When the trailer landed for Meg 2: The Trench, it was clear that it carries over some of the not-at-all serious tone of the first movie. This was a surprise, as the hiring of Ben Wheatley had set some expectations, mainly that his genre roots would be evident. The first movie was directed by Jon Turteltaub, family film expert and the man behind the National Treasure movies. Could Wheatley’s resume be any more different?

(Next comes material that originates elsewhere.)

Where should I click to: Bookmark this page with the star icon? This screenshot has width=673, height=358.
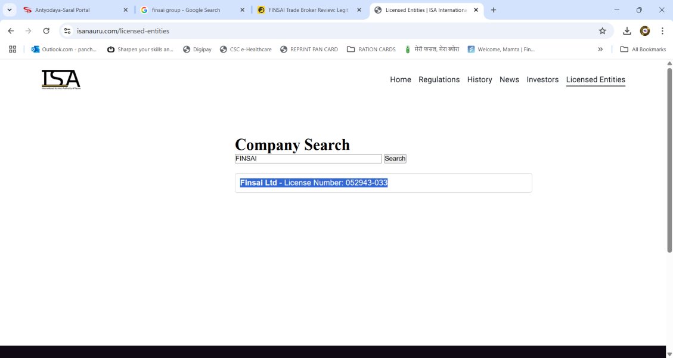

Giving an interview to Total Film Wheatley revealed that he was lucky enough to get a lot of time to figure things out. The reason was COVID, and he used delays to make sure he had clarity of approach and a plan before they even started shooting. This also meant he took almost the opposite approach to things such as, for example, the MCU. He could keep the new film’s budget on track and the FX work was not pushed blowing out like so many other films this year have. Namely, he went old school and used downtime during COVID to map out the entire film ahead of time:
“By the time I got to ‘The Meg,’ I’d done a lot of effects work, and I had an inkling of it. And because of the pandemic, I had an extra six or seven months, so I storyboarded the whole thing, every frame of it. So when we came to start it, there was a massive amount of prep that had been done. I don’t like the idea of these tales of people making it up on the day. I wanted every dollar on screen.”
As many Outposters have spoken about recently, movies are simply too expensive these days. The first movie was made for significantly less than $200 million, even with a 20-year development budget to absorb from numerous failed attempts to bring it to the screen. It was Warner Bros. surprise hit of that summer, with audiences seeming to embrace its sense of fun and silliness. It pulled in $530.2 million at the box office. The second movie is not thought to have a higher budget, a rare example of cost control in a summer blockbuster.
Meg 2: The Trench opens in cinemas on August 4th.